小孔雀 Peacock Pheasant

小孔雀
小孔雀


小孔雀と名付けられていますが、後で述べますセイランに近似の鳥です。


両者は卵を1クラッチに2個しか産卵しません。


又非常に落ち着いた色調の羽の中には宝石をちりばめた様な高貴な円紋を有して、全体として気品が高く、人を恐れず、禽舎で飼うには都合の良い鳥の中の最高峯という可きでしょう。


6種類ありますが、熱帯地方の鳥で、ヒマラヤ東部からビルマ、タイ、印度支那北部、ハイナン、マレイ半島、スマトラ、ボルネオ、それにフィリピンのパラワン島等に産します。


外観は全身が褐色で、美しい金属光沢の縁または青の円紋があり、白又はバフ色で虫喰い状の条があります。蹴爪は普通は2つを有し、1つ或いは3つの事もあります。


雌には蹴爪はありません。跗は長いです。


産卵は1クラッチに2個しかせず、然し、此れを取り去れば2ないし3クラッチの産卵をします。

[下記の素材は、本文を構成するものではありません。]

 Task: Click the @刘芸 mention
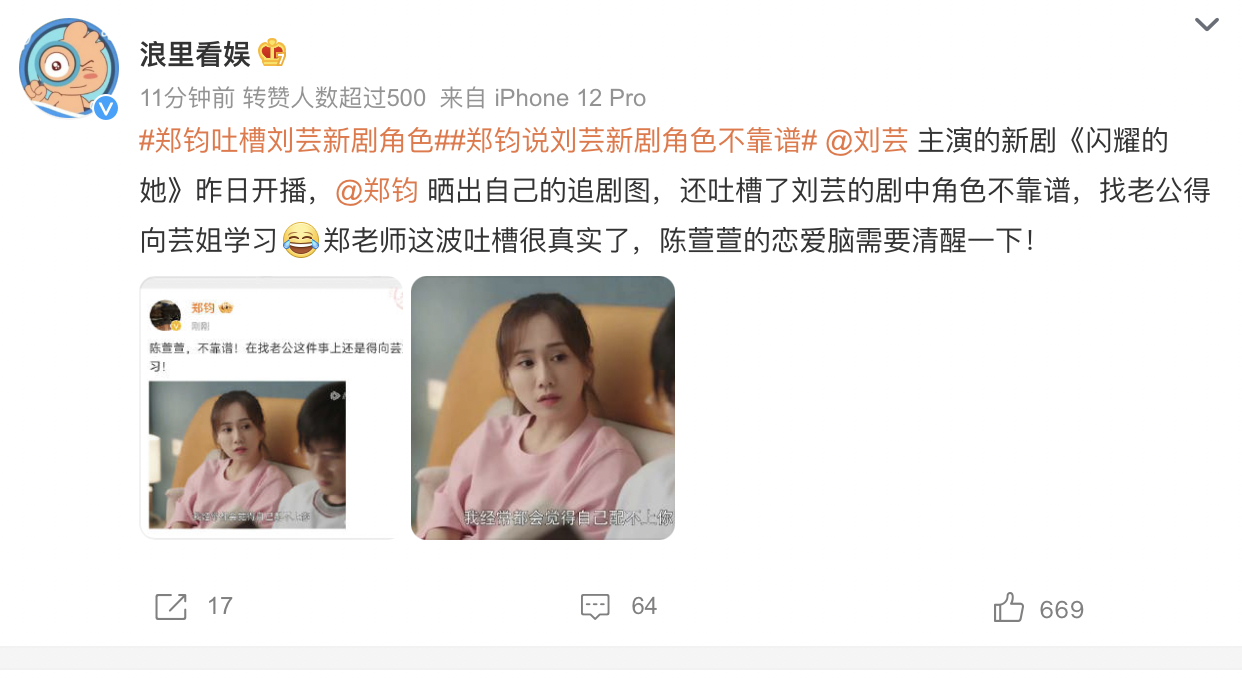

卵は無斑白色で僅か褐色を帯びており、大きさは4.5cm x 3.6cm 孵化日数は18日~22日です。


此の鳥は稀種で珍重される鳥ですが、繁殖は割り合い容易です。雛も育て易いのです。


巣箱はジュケイ、ミカド雉等と共に大地より高い処に設置するのが宜しい。熱帯のジャングルの奥深くにおり、臆病です。


自然界における食物は種、葉、芽、昆虫、地虫等です。


飼育の際の飼料はやはり雉用マッシュにミルワームを与えると良いのです。又、リンゴ、ブドウ等を与えるのも結構です。又、繁殖期に雄が雌を傷つける事があり、殺されたりすることがあります。


赤外線で保温した部屋を冬期は用意すると結構です。小孔雀はレタスのような緑餌を必要としません。

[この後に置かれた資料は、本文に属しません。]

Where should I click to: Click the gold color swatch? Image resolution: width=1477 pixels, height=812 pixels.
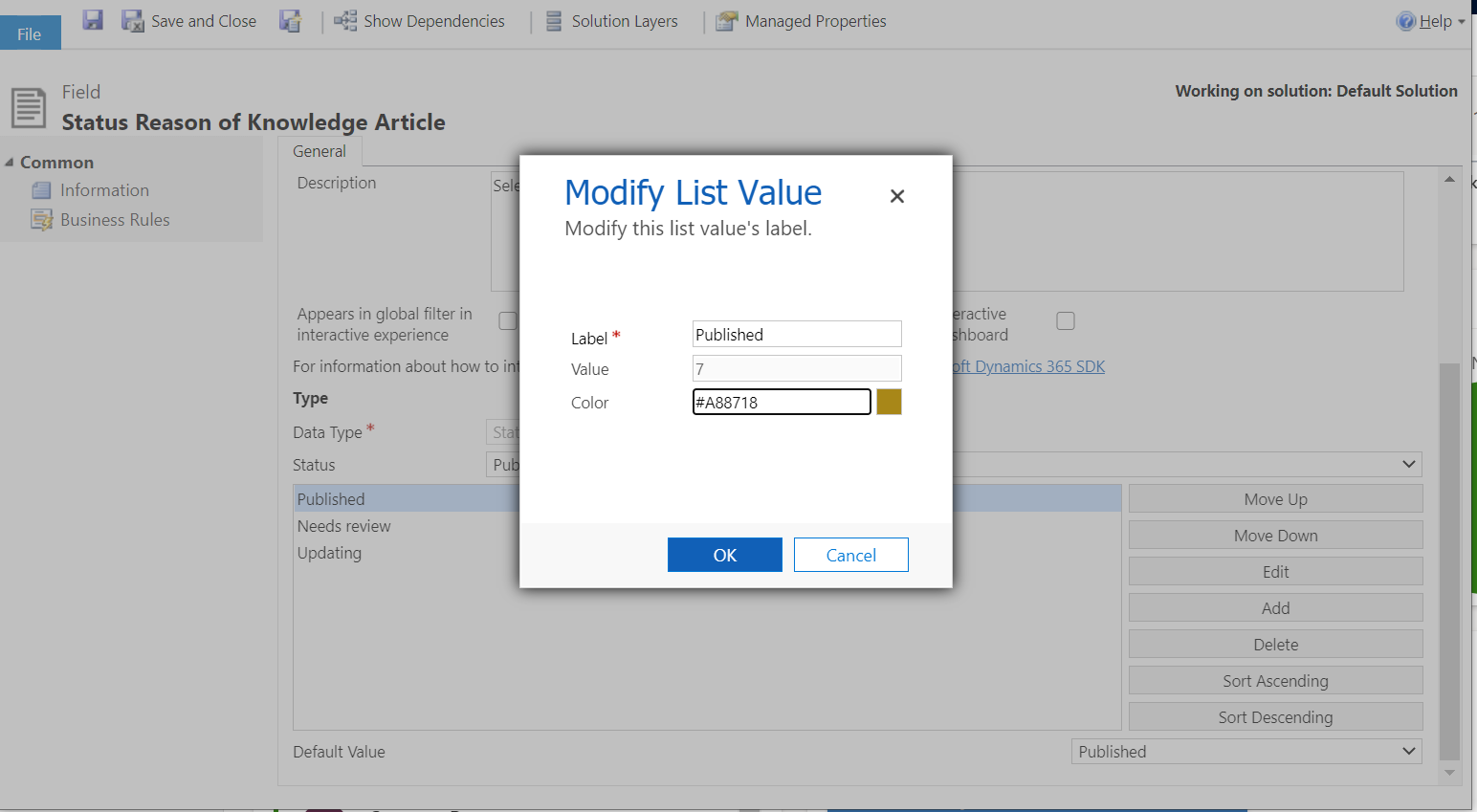pos(890,402)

雛は最初の数日は育てるのが難しいです。此の雛は雌親の尾の下に隠れており、母鳥に呼ばれて餌を其の嘴からもらって食べ、地面から自分で拾って食べようとはしません。


此れが為に電気孵化の場合には雛にミルワームをピンセットではさみ与えるようにしなければなりません。また金鶏などの雛を同居させて小孔雀の雛に食べ方を教えるのも一つの方法です。


最初の1週間はミルワームだけとし、以後、雉の餌に代えていきます。


孔雀やセイランに比べて著しく小さいのですが、羽冠を有するものもあり、雄が雌の前でするディスプレイは特異で美しいものです。